第20話
「ってか、本当にヘルパーさんを手配しなくてよかったの?」
翌日の未明、母が徹夜で私の出発を待ってくれていた。母のベッドの隣には、地域個人店で安く購入できた介護用おむつとパットが未開封で十袋ずつ並んでいた。
「だって
「じゃ、本当に行っていいんだよね、被災地への視察と物資支援に」
母は頷いた。長崎では一日一回の夜、ヘルパーさんを利用していたが、一年もしないうちに母は意地で利用を辞めた。しばらくは私がおむつを替えていたが、そのうち母自身でおむつ交換できるように自ら工夫するようになった。
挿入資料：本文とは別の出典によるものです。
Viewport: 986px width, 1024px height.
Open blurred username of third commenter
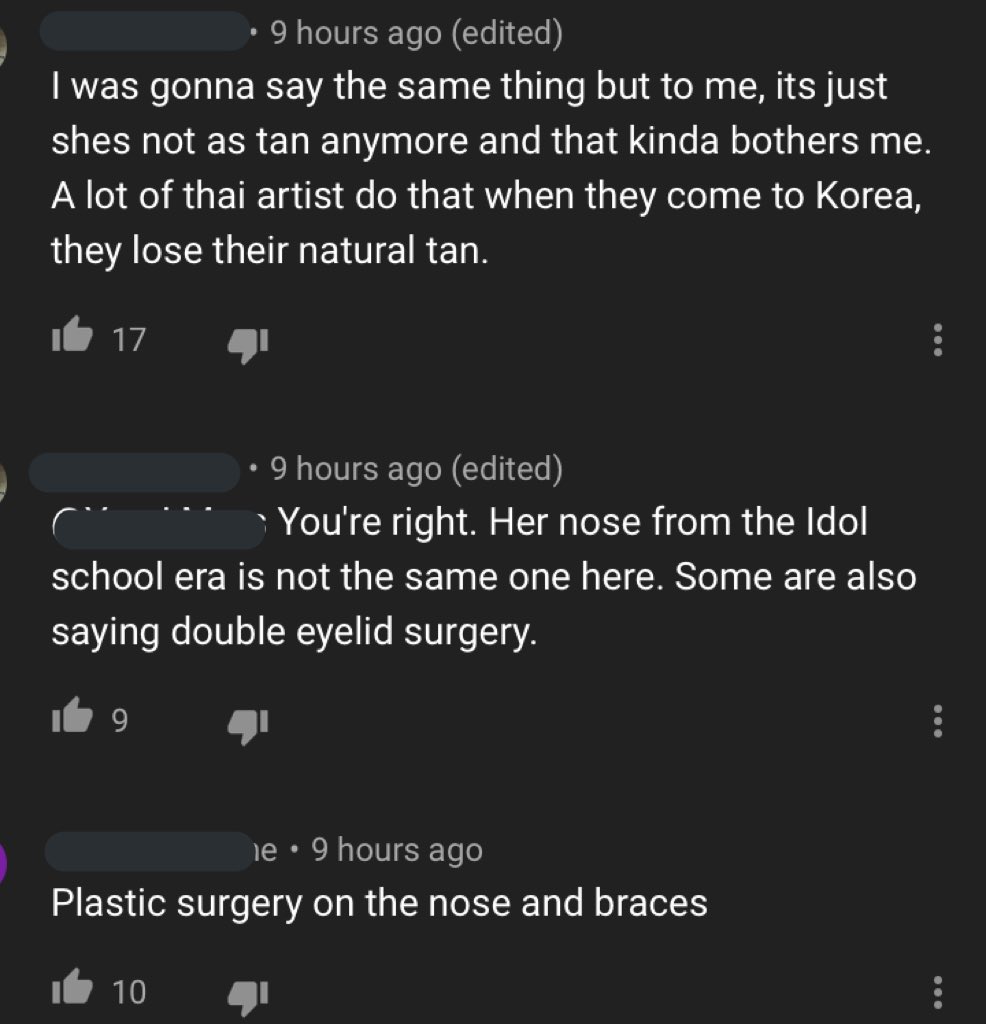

若いころ運動選手だったこともあり、老いと重症の二重で不自由な体になっても基本的な体幹は健在だった。私も高校生まで運動部所属だったが、母の類まれな運動神経までは受け継がなかったようだ。おっとりした性格の亡父に似ているのかもしれない。
その母は、介護利用者からせびろうとする特定のヘルパーに辟易していた。子供が自立して時間の余裕があるから、と母の部屋にあるテレビにかじりついて私の仕事帰りを待っていた。母は気にすることではないから退勤するよう、しつこく促していたというのに。また、後始末は大雑把な私が見ても、後始末とは言えないレベルだった。仕事で疲れているなか私が掃除をして、母のおむつ交換を私がやり直した。それから水筒を洗い洗濯、睡眠時間は長くて四時間だった。しかし母がリハビリに励んでくれたおかげで、そのヘルパーさんを派遣する会社の利用、ひいてはヘルパーさんの利用自体を辞めることができた。辞意当初、会社は凝りもせずそのヘルパーさんを派遣してきたが、担当ケアマネージャーに訴えることで最終的に解決した。会社側としては要介護者から取れるだけ利用料を取り、利益を確保したい。また派遣されるヘルパーさん側としては一つでも生活費となる収入源を維持したい。日本社会において、要介護の高齢者は社会の犠牲者だ。その犠牲に若い家族も巻き込まれる。ヘルパー利用料金だけでなく、おむつやパッドの値上げ、自分以外の汚物を見るという精神的苦痛、終わりのない作業。果てのない負担の一つだった。
「じゃ、何かあったら連絡してね。万が一ケアマネージャーを呼ぶことだけはできるから。間違っても、私の補佐である石嶋を呼ぶことはしないからね」
「当たり前じゃん! 仕事、しかも政治にうちの家庭事情なんて関係ないでしょうが。あんたが政界の老害や自己チューな連中から敵と見なされるのは、
「そんなこともあったね。当たり前のこと過ぎて、感覚がすっかり麻痺してたわ。じゃ、亘理と待ち合わせしているから、そろそろ行くね」
私はリュックサックを背負い、自転車を抱えた。母はわずか一日で、自転車を自宅に入れることを咎めなくなった。私がどこぞの刺客を追い払った声を聞いたのか、あるいは石嶋が余計なことをしてくれたのか。どのみち、私が外ですることをとやかく言われなくなった。相変わらず、自室は毎日掃除機をかけろ、畳用シートを百円ショップで購入して拭き上げろとは言われるが。そんなものを毎日購入するなら、ボロボロに毛羽立ったタオルとアルコール消毒液で十分だわ。掃除に関して口答えしようものなら一時間の説教を覚悟しなければならないが。
それでも、私は平穏な出発を迎えることができた。
「総理、あなた本気ですか」
「私はいつでも本気だぞ」
東京駅にて、亘理は早々に呆れていた。
「新幹線はエコノミー、しかも追加料金で自転車持参って、どこかのトライアスロン選手ですか」
「選手は補助輪なんて付けないぞ」
対する亘理はいつもの黒スーツに虹柄のネクタイ、靴は黒のヒール無しローファーだった。一応、私の指示通り、スーツケースではなくリュックに着替えなどを入れていたようだが。
ここから、私の被災地訪問が始まる。
石嶋は東京の執務室にて留守番をしている。